#### SUPPLIED TEXT ####

Sunday, November 15, 2009

Witnessing History

By coincidence, the Virginia Academy of Family Physicians (VAFP) Board of Directors' (BOD) meeting on November 7 was the same day that the United States House of Representatives (HOR) was due to debate and vote upon H.R. 3962—Affordable Health Care for America Act. This act has been at the center of much of the political debate all summer, and includes significant overhauls of our health care system as well as providing for the establishment of a public health care insurance plan. As we were waiting to enter the Capitol for a tour, we saw a long line of people waiting to enter the HOR gallery to witness the debate on this important piece of legislation.

#### PROVIDED DATA ####

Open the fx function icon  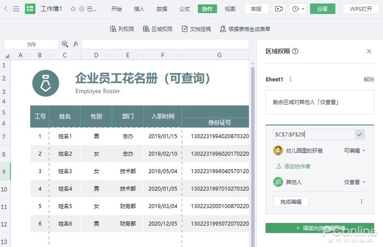76,44

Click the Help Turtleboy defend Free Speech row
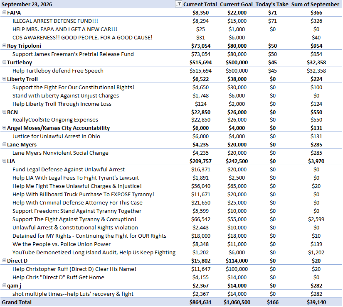[171, 71]
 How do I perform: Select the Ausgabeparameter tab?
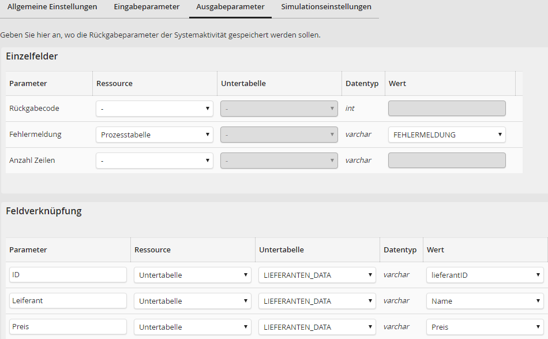point(230,7)
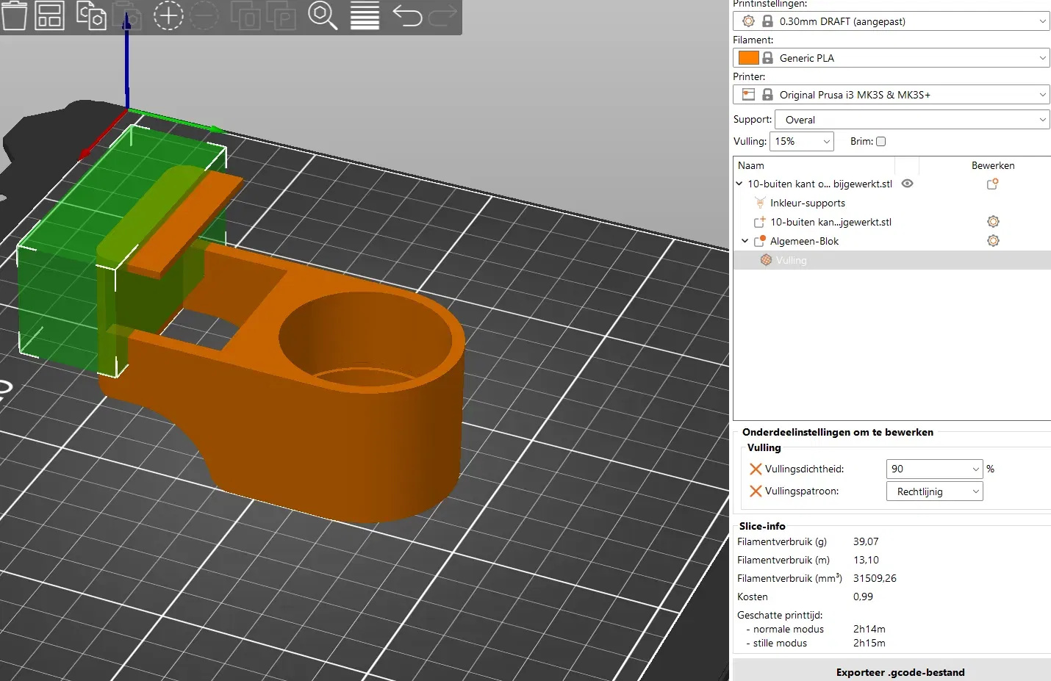This screenshot has width=1051, height=681.
Task: Click the Arrange objects toolbar icon
Action: (x=49, y=15)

####

WHAT THIS EXERCISE ASKS
1. Give each abbreviation that the post on the House health care vote introduces in parentheses, along with the full name it stands for.
2. Pick up the post on the House health care vote after its last sentence and keep writing it.

ANSWERS FOR THIS EXERCISE
1.
VAFP: Virginia Academy of Family Physicians
BOD: Board of Directors
HOR: United States House of Representatives

2.
Following the tour of the Capitol, my wife Janet and I came back to the hotel to meet up with other members of the BOD. While we were mingling, Jan Ragland (the current VAFP President) mentioned that Sterling Ransome (one of the VAPF’s previous Presidents) had received tickets to visit the HOR gallery and we could check with him if we were interested. We deferred, considering that it was already after 7:30 pm and we didn’t want to head back over and wait in line. However, when Sterling showed up and offered the tickets directly, we figured that we really should go and sit in on some of the debate.

When we walked back to the Capitol, we realized that the lines were gone and we were able to proceed directly to the gallery. There we saw the introduction of the Stupak Amendment (which extended the Hyde Amendment restricting federal funding of abortion to the insurance plans purchased on the health insurance exchanges proposed by H.R. 3962) as well as the introduction of House Minority Leader John Boehner’s substitute amendment that would replace the proposed legislation with new legislation put forward by the GOP. As expected, the debate on this was energetic and long, and after being in the gallery for nearly 2 hours Janet and I decided to look for a cup of coffee.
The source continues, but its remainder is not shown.